All of the established platyers in the space operate through one, single server.

That means one point of failure and one location from which to control the entire network.

Decentralized networks use multiple (sometimes thousands) of nodes across the globe to store information and permit access.

That mean that even if a handful of nodes go down the network stays running.

It means that no one entity can control who is allowed in.

And thanks to the privacy elements of blockchain, it means your data is safer.

These are the primary reasons so many want to decentralize the social networks that have become daily parts of our lives.

What does the future of decentralized social networks look like?

Honestly speaking, no one really knows.

A couple of years ago academics and experts said that decentralized social networks would never work. And yet here we are with a couple of really interesting decentralized networks that are growing healthily and adding real value to the world.

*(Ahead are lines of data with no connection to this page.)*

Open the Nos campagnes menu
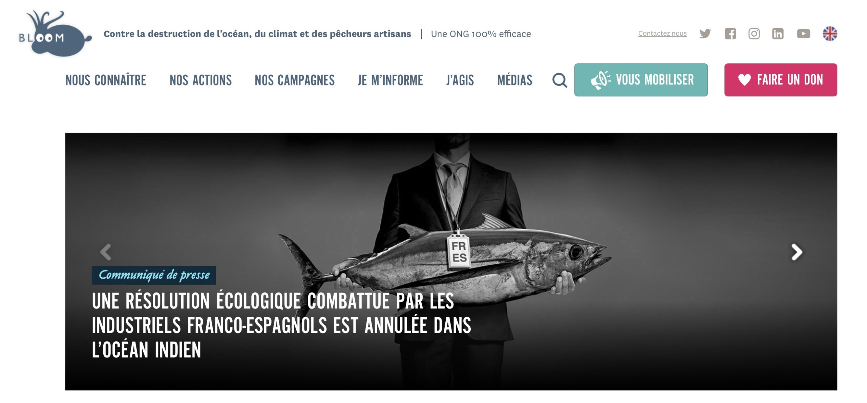Screen dimensions: 867x403 tap(295, 80)
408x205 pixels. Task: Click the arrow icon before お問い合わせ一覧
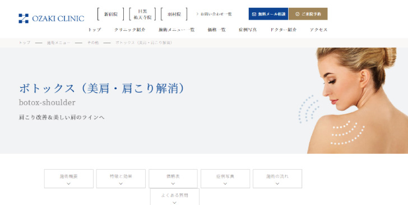(x=197, y=14)
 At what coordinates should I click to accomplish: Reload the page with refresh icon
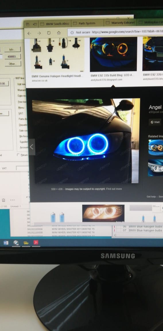click(49, 33)

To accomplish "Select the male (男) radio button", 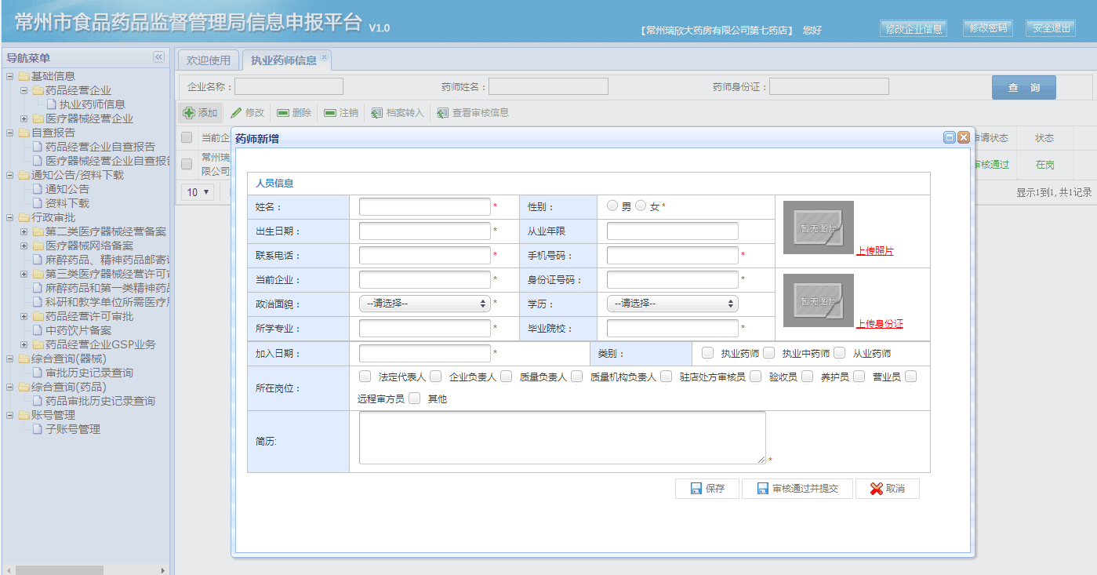I will click(612, 206).
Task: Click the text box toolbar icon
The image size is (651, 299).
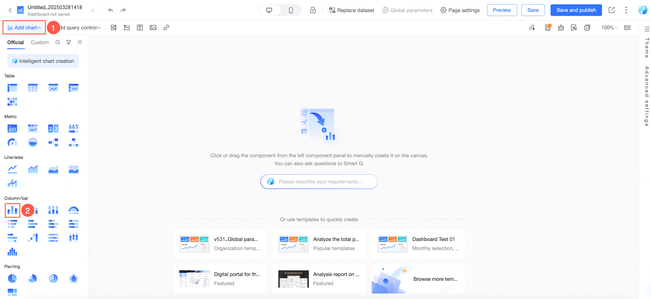Action: pyautogui.click(x=140, y=28)
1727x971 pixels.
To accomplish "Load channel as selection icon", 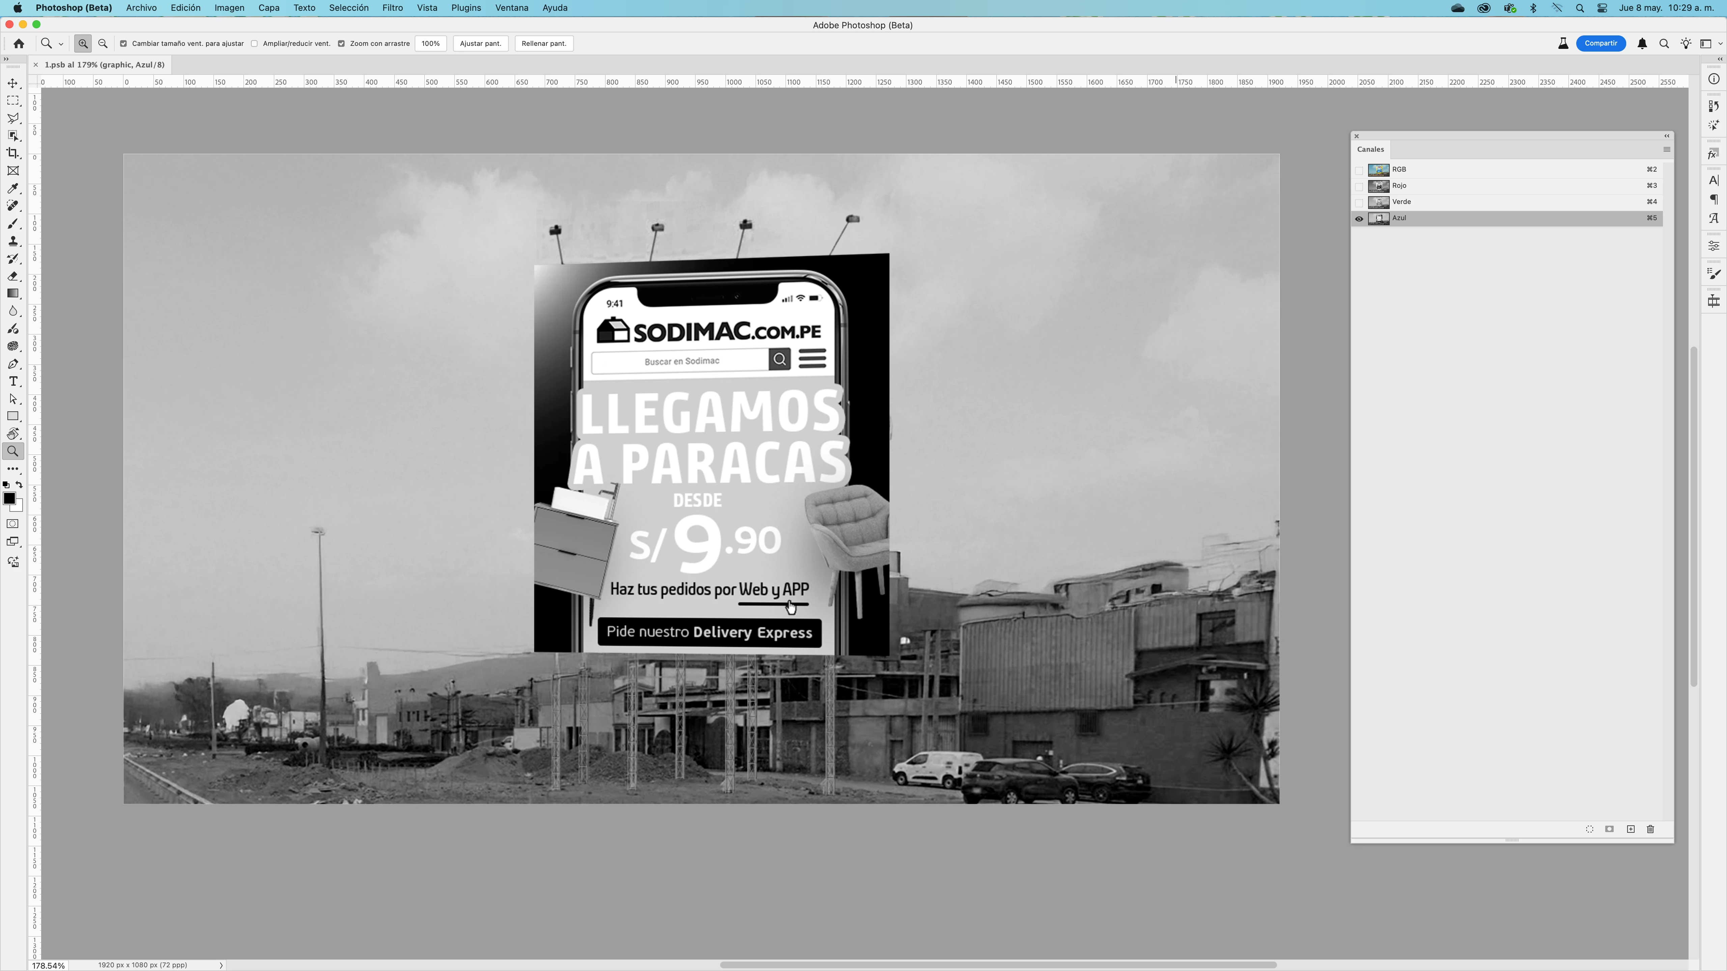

In our opinion, the need for censorship resistant and privacy focused networks will grow. And so too will the users of these networks.

We already have some pretty good clones and derivatives of popular centralized networks that are being built on decentralized tech.

The question is whether these new brands will continue to build on these lines or spin off to create something completely new.

The other major question is whether established platforms will give up the data they have access to (as it provides a lot of their revenue) and embrace decentralisation.

We believe the former is more likely and challenger brands will grow to dominate the space. We just can't see the big centralized networks giving up the data they need to make money.

With that in mind...

How do decentralized social networks make money? 

At the minute this is also a relative unknown as we're in the early stages.

A lot of decentralized networks are in their infancy. However, we believe we've identified a few ideal monetization strategies that wouldn't impact the core beliefs of decentralized social networks and Web3.

  • Advertising - If a platform gets a lot of eyeballs, then ad revenue is a no brainer. The challenge will be in creating an effective ad platform that doesn't compromise user privacy. I imagine that this might be a case of targeting people who like certan topics anonymously without being able to track their off-site actions.
  • Cryptocurrency payments - Many of these decentralized platforms are built with a Web3 wallet sync as the user identifier. This could lead to in-app payments between users. Kind of like Venmo. If the platform charges a small transaction fee % for each payment, they could build a reasonable revenue source.
  • Tiered access - Just like Twitter Blue is now a monthly subscription, some platforms might want to include a paid tier where users get access to more detailed features.
  • Business features - business will want to list their accounts on social platforms where their users hang out. Automation tools and analytics to help those business make better decisions could be a viable method of revenue generation.